Dataset entries
:::::

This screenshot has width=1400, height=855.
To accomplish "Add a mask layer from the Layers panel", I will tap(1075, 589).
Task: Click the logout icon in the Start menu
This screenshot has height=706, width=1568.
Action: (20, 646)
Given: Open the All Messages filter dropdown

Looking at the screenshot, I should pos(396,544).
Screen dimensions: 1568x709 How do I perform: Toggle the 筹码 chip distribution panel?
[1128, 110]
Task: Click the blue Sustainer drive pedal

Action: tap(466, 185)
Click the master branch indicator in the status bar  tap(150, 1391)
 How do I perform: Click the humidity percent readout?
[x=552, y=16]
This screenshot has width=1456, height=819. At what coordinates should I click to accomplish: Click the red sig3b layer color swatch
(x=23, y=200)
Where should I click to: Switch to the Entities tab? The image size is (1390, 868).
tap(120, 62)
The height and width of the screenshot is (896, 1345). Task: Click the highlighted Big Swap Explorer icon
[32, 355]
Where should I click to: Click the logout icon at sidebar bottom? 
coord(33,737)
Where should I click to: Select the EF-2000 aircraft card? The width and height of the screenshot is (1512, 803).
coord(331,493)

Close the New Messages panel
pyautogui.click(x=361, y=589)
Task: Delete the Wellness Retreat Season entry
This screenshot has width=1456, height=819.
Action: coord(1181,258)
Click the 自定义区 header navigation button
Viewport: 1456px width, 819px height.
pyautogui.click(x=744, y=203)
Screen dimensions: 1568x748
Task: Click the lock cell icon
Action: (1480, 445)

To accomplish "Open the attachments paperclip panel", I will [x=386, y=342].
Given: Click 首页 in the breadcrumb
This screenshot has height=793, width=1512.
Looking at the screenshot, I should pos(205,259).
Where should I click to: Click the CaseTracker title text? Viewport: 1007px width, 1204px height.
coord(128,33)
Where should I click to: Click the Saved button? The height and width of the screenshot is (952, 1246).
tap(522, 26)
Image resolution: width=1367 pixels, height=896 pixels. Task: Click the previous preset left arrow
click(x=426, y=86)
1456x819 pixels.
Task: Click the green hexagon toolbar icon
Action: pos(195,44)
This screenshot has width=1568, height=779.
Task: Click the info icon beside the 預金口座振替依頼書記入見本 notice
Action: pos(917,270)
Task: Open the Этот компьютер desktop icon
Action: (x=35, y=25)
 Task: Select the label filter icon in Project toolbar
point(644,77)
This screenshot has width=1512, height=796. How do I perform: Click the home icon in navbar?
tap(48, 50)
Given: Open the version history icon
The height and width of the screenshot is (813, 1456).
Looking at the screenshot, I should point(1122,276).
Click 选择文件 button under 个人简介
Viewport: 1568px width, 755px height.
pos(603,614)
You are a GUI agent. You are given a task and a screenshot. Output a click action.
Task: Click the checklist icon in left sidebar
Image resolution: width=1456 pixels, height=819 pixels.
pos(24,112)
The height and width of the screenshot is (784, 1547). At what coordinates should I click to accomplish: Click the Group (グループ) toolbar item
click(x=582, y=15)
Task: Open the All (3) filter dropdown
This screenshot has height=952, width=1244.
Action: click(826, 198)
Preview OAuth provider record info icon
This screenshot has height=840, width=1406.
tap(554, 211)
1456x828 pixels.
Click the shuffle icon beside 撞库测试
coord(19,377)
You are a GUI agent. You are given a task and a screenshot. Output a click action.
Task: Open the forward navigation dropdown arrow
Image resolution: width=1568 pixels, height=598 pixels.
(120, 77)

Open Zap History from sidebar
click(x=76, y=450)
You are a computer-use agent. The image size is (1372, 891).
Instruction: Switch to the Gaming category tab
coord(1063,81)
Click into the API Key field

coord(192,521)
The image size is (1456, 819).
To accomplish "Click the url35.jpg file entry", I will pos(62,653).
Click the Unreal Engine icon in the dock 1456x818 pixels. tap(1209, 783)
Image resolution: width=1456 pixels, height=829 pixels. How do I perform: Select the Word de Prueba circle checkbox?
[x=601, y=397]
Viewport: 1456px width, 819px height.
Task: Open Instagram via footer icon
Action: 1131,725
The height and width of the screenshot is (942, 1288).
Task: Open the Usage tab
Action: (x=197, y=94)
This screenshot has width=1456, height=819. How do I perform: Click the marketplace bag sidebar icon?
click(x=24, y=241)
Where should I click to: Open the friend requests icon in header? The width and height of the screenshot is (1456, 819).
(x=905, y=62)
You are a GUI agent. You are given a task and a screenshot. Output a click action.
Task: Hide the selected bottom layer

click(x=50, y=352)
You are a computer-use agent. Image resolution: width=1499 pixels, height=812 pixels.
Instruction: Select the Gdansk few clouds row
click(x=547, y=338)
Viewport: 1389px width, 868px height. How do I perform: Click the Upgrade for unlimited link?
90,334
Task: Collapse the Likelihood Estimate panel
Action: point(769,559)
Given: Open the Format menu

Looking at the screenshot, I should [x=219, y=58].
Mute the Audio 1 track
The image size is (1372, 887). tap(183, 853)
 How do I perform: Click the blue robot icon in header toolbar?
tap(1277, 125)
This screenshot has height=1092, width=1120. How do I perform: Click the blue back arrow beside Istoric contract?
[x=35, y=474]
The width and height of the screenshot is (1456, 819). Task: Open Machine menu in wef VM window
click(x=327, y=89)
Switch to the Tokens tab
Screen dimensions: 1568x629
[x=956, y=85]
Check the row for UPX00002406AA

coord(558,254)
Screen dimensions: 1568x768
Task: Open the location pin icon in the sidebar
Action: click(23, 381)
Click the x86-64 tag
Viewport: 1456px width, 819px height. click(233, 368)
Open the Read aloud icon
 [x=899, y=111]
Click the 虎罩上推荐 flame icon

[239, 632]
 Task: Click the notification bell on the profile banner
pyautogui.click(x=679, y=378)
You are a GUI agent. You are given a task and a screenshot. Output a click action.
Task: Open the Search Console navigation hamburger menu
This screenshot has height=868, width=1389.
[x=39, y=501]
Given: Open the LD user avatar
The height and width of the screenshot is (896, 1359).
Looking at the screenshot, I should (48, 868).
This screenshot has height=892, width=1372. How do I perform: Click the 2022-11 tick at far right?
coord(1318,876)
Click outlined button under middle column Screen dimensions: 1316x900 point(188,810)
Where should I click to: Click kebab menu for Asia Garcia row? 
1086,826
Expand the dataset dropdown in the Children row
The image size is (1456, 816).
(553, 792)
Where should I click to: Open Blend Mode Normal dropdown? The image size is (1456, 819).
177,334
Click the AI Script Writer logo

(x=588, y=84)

:::::

Pull every line containing the word "entry" out of the entries above.

Task: Delete the Wellness Retreat Season entry
To accomplish "Click the url35.jpg file entry", I will pos(62,653).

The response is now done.